Он посмотрел на часы, было десятое. «Вот чёрт». По указанному номеру жили одни лишь длинные гудки, и Волков, хлопнув трубкой по кругом виноватому аппарату, снова чертыхаясь, выскочил на улицу.

А там скалил зубы вечный российский апокалипсис. Его возвещали и озверелые лица бывших строителей светлого будущего, непохожие на человеческие, а скорее напоминающие хари босховских упырей (странно, что во Франции, Германии и вообще в Европе у всех виденных Волковым людей были осмысленные, разумные лица, даже у панков, хулиганов и негров из трущоб на окраинах Парижа, а ещё в Европе он не видел ни одного военного, кроме как родных ящеричных мундиров на дешёвых распродажах в Западном Берлине); и угрюмые обломки большевизма, с подетальной прорисовкой в виде жилых и покинутых домов, с одинаково треснувшими стенами, выбитыми окнами и осыпавшейся штукатуркой, с навсегда погасшими, изуродованными уличными фонарями, с вывернутым наизнанку чревом улиц в кишечных извивах теперь надземной канализации, водопровода, газа вдоль навечно вспоротых траншеями дорог, обрамлённых забитыми наглухо дверями продовольственных и винных магазинов, с неизбывными предвыборными плакатами на всём вокруг, с выбитыми стёклами, изнасилованными дверями и кастрированными телефонными аппаратами загаженных телефонных будок, с разбитыми и сожжёнными скамейками, с тушами сидений в трамваях, освежёванными с такой свирепостью, словно эта нация нищих решила дать последний бой всему чему-либо стоящему на свете и навеки утвердить своё апокалипсическое нищенство, доламывая первые и последние проявления бывшего примитивного комфорта… И конечно, проклятые ларьки, как грибы после радиоактивного дождя заполонившие улицы ограбленных городов, эта сверкающая дорогая дешёвка побрякушек, фирменной жвачки, поддельных духов, неизбывных лифчиков и трусов из рыбачьих сетей, предназначенных для ловли акул, эти изгибающиеся в пароксизме сладострастия календарные и плакатные девчушки вперемешку со звёздами отечественного рока и импортного культуризма… «В Новой Зеландии папуасы сидят за компьютерами, а папуасы из СССР пускают слюни над побрякушками для питекантропов», — подумал Волков.

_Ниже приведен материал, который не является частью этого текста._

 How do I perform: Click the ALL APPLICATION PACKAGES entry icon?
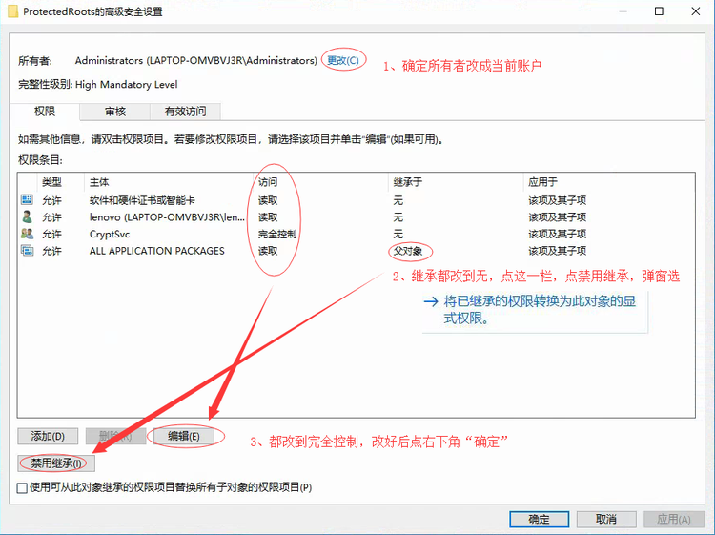(x=27, y=251)
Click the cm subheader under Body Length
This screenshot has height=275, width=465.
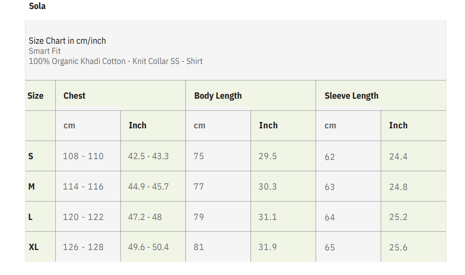(199, 126)
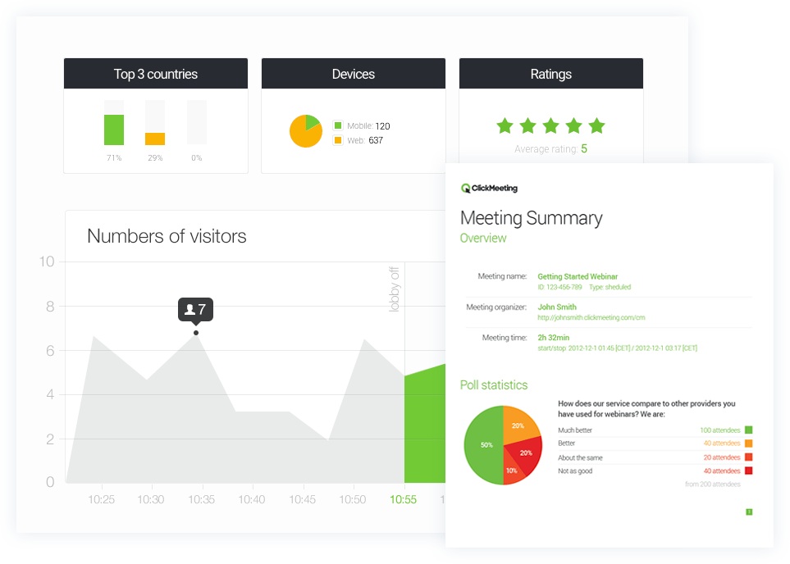The width and height of the screenshot is (790, 564).
Task: Click the green page indicator square
Action: [x=747, y=510]
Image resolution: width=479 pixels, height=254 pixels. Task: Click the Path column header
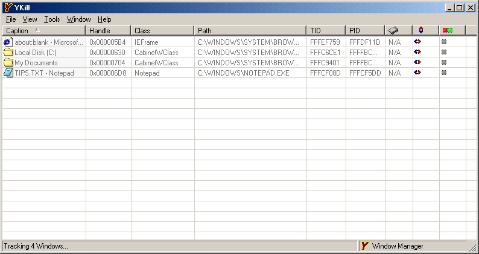click(x=205, y=30)
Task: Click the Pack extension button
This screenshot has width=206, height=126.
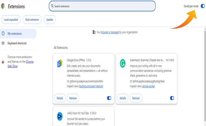Action: pos(32,20)
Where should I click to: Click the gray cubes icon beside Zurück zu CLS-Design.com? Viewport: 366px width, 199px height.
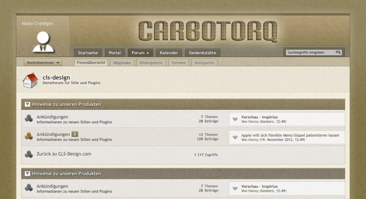pos(29,154)
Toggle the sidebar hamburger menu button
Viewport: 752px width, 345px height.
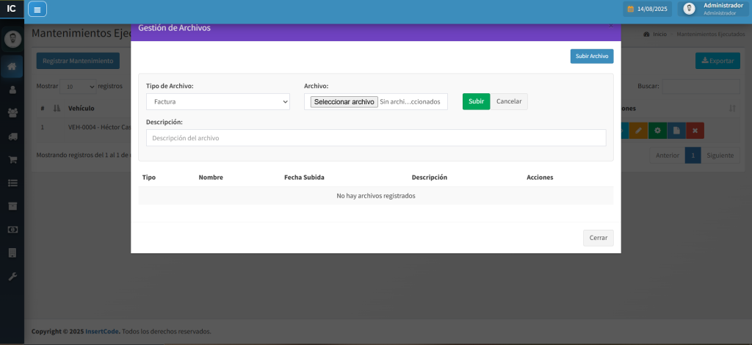pos(37,10)
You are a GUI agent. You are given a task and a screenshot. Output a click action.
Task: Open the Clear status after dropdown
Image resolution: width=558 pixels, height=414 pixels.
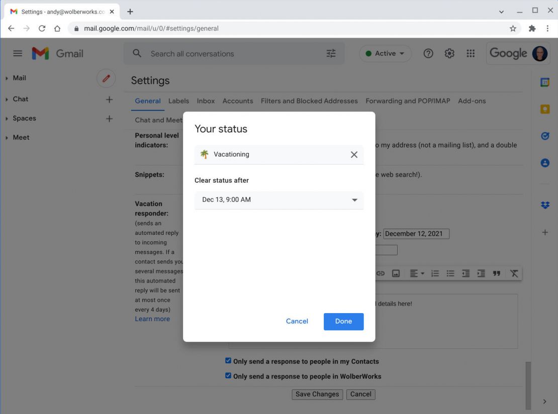point(278,199)
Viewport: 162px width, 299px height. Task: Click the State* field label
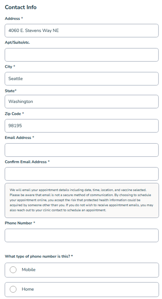pos(11,91)
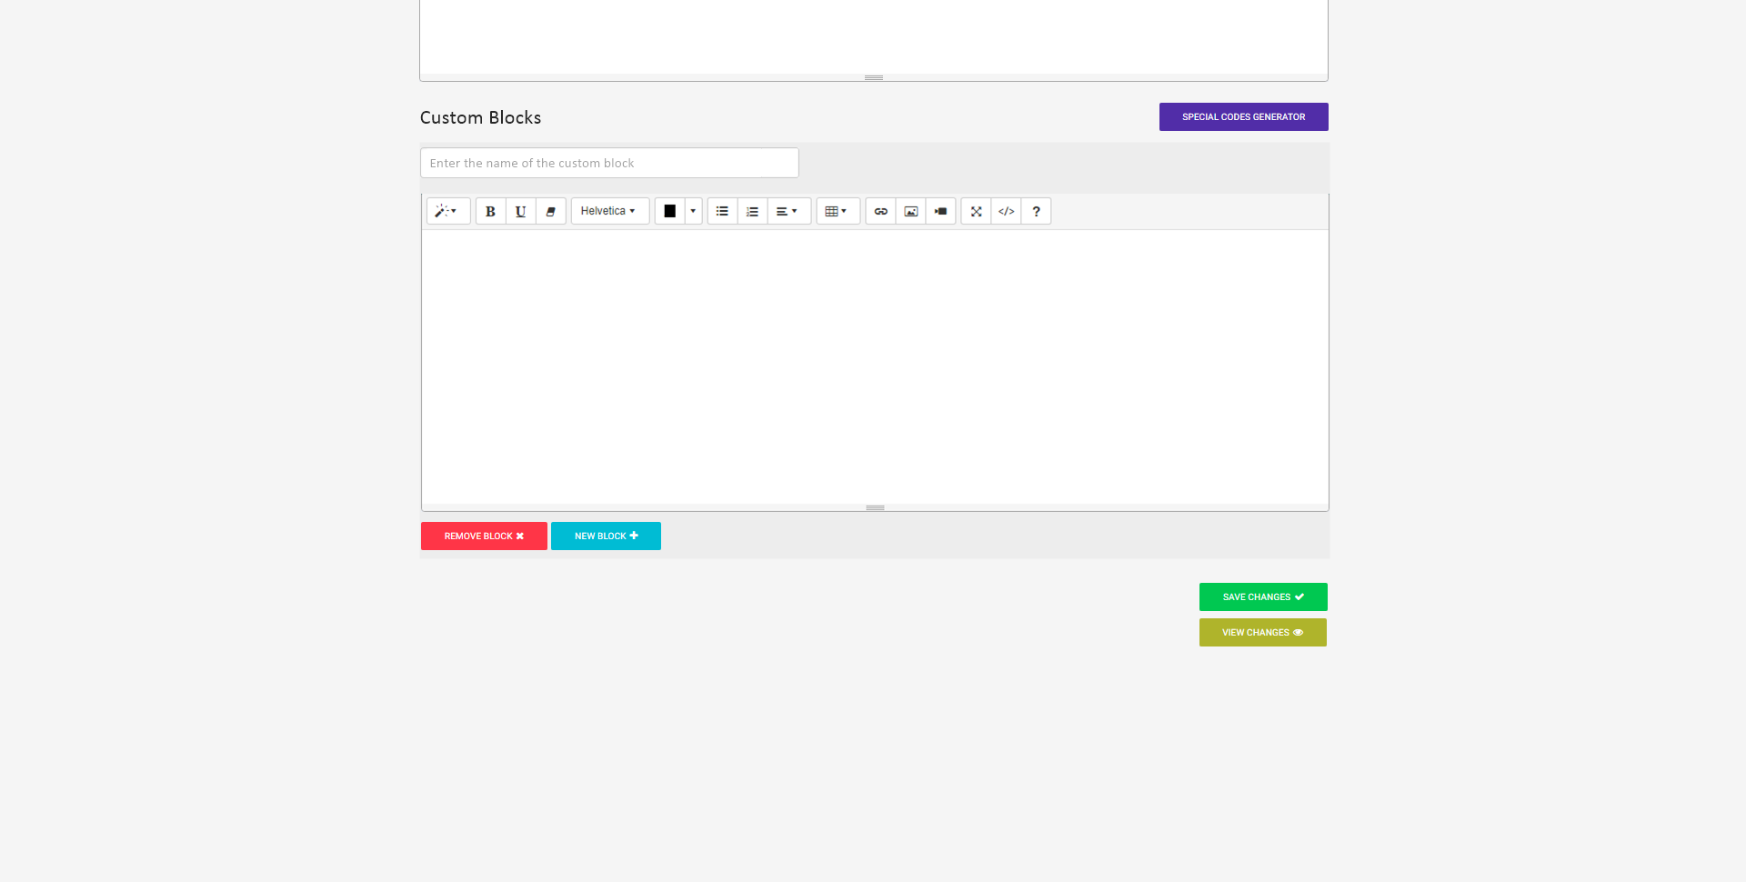The image size is (1746, 882).
Task: Open the table insertion dropdown
Action: [837, 211]
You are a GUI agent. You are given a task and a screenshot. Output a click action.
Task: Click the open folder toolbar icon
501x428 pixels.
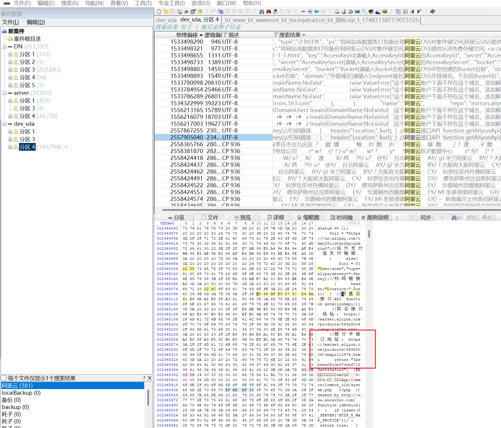click(166, 12)
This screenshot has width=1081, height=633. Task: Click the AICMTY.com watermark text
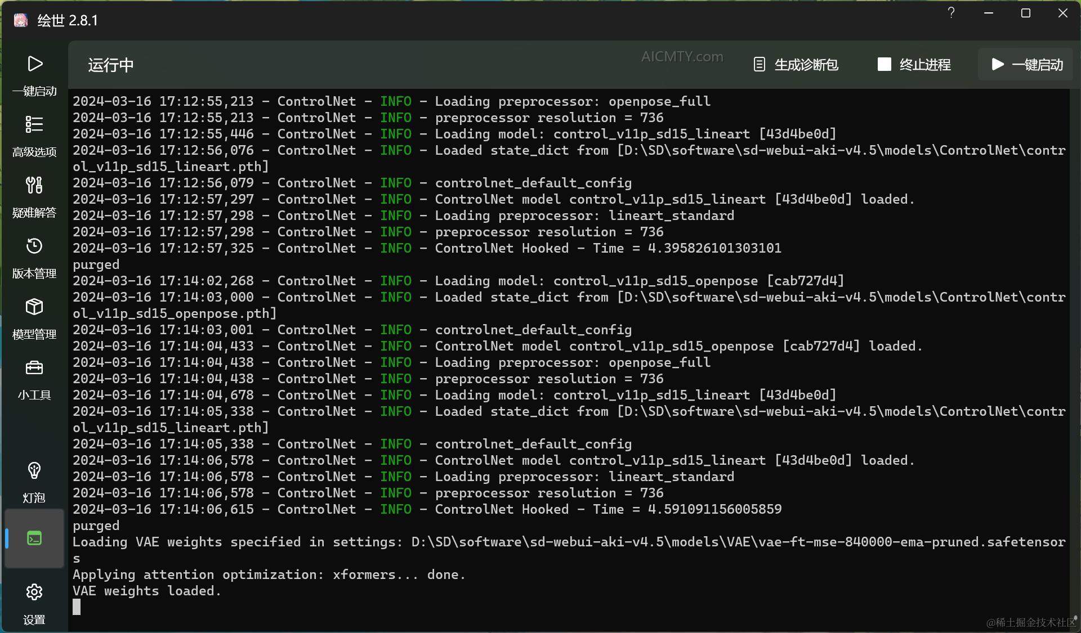pyautogui.click(x=682, y=56)
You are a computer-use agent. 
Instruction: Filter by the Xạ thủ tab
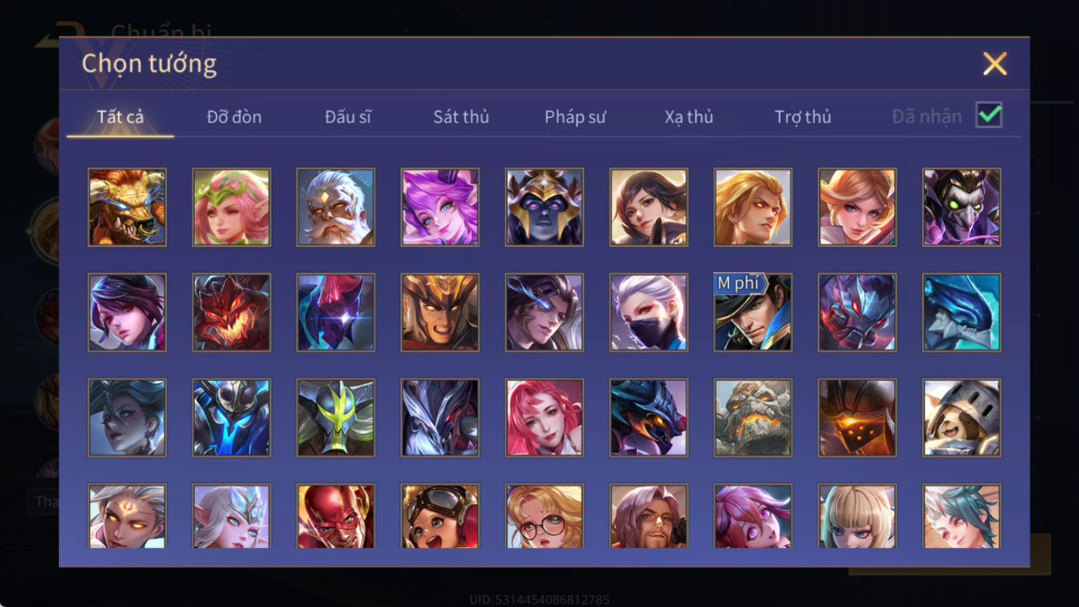pyautogui.click(x=689, y=117)
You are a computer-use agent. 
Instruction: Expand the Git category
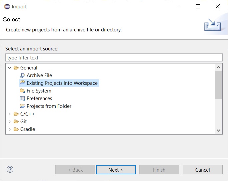pos(10,122)
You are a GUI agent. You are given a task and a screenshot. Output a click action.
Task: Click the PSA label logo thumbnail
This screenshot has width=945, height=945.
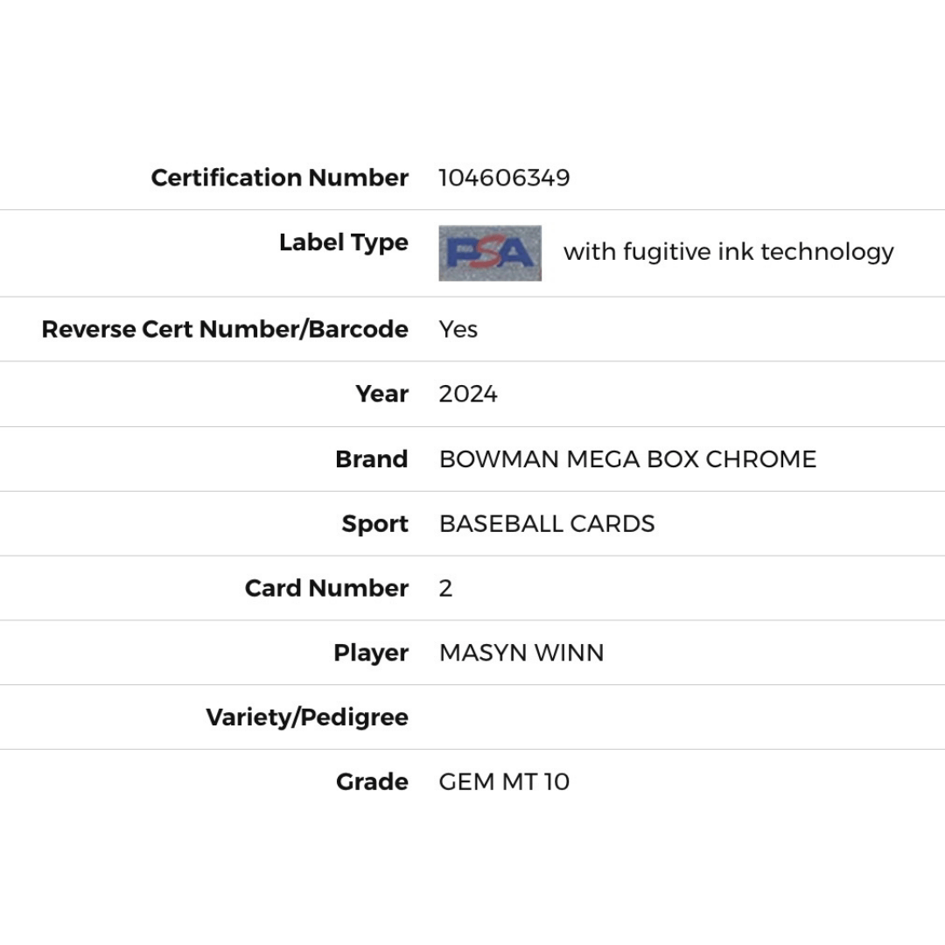click(x=490, y=253)
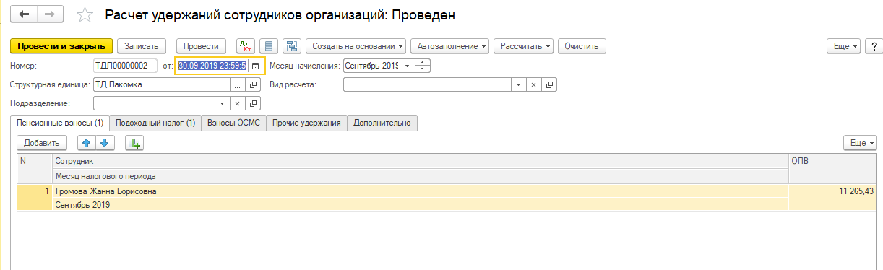The image size is (883, 270).
Task: Select the Громова Жанна Борисовна row
Action: (x=446, y=198)
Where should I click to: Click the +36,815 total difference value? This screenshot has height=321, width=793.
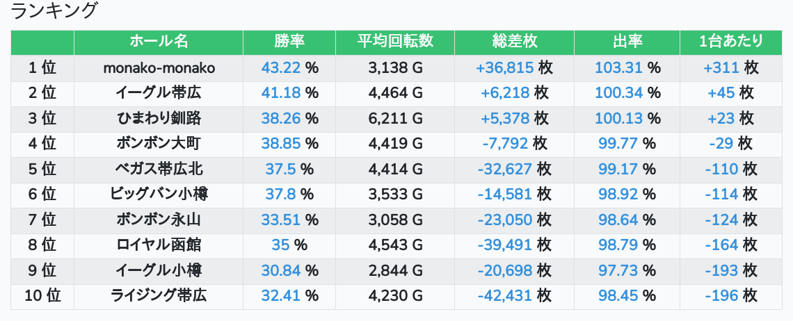pos(504,67)
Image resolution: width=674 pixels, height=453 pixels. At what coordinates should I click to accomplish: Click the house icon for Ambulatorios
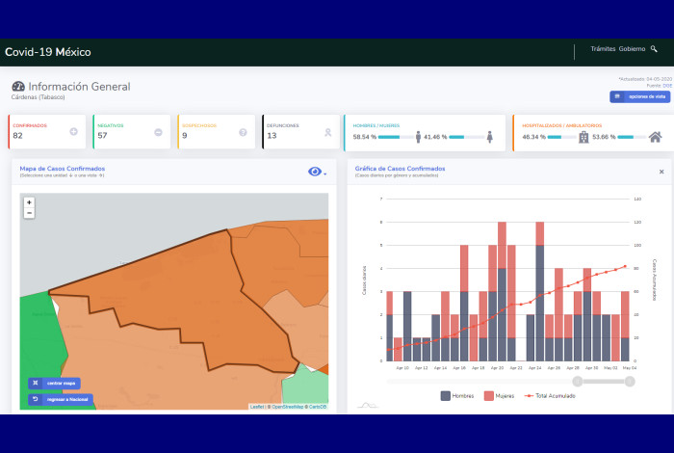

А рядом с ларьком — старуха, роющаяся в урне в поисках пустой бутылки или, может быть, уже того самого куска хлеба, которым большевистские газеты 70 лет умозрительно попрекали толстопузых западных капиталистов, заставлявших своих рабочих свободное от работы время проводить на свалках и помойках, дабы не подохнуть с голоду. Вчера в магазине сдачу мелочью отвешивали на весах. Получите, гражданин, сто грамм гривенников, потом двугривенных, потом рублей, а затем начнут взвешивать и сторублёвки. С металлоломным скрежетом, заволакивая, как занавесом, всю улицу пылью, мимо прополз облезлый, с распученным от человечьей икры брюхом автобус. Сквозь мутные, грязные стёкла его ничего не было видно, но на задней площадке одно окно было высажено, и Волков увидел, как двое маленьких худых пассажиров душили за горло одного большого и толстого…

Очень кстати возле запылённых окон затравленного общественностью «Сайгона» попался навстречу Волкову приятель, мыслящий тусовщик и говорун. Пошли с ним по Рубинштейна и осели в пиццерии. Волков больше молчал, думал о своём, но прислушивался к тусовщику.

— …всю жизнь мечтал, как о Луне, своими глазами увидеть живых «Флойдов», и вот еду в эту краснозадую Москву, билетов на «Стрелу», естественно, море, какие хочешь, но я человек простой, с четвертаком в руке лезу в первый попавшийся вагон, сплю ночь на полу у проводника. На входняк приготовил стоху, а тут знакомых музыкантов пропускают без билетов. Я пристроился, и бесплатно! Представляешь, на «Флойд» бесплатно прошёл! Ну, на радостях, что деньги сэкономил, пошёл со знакомыми в буфет и весь концерт квасил там конину. Только под утро очухался, не знаю где. Представляешь! Был на «Пинк Флойд», а не слышал и не видел…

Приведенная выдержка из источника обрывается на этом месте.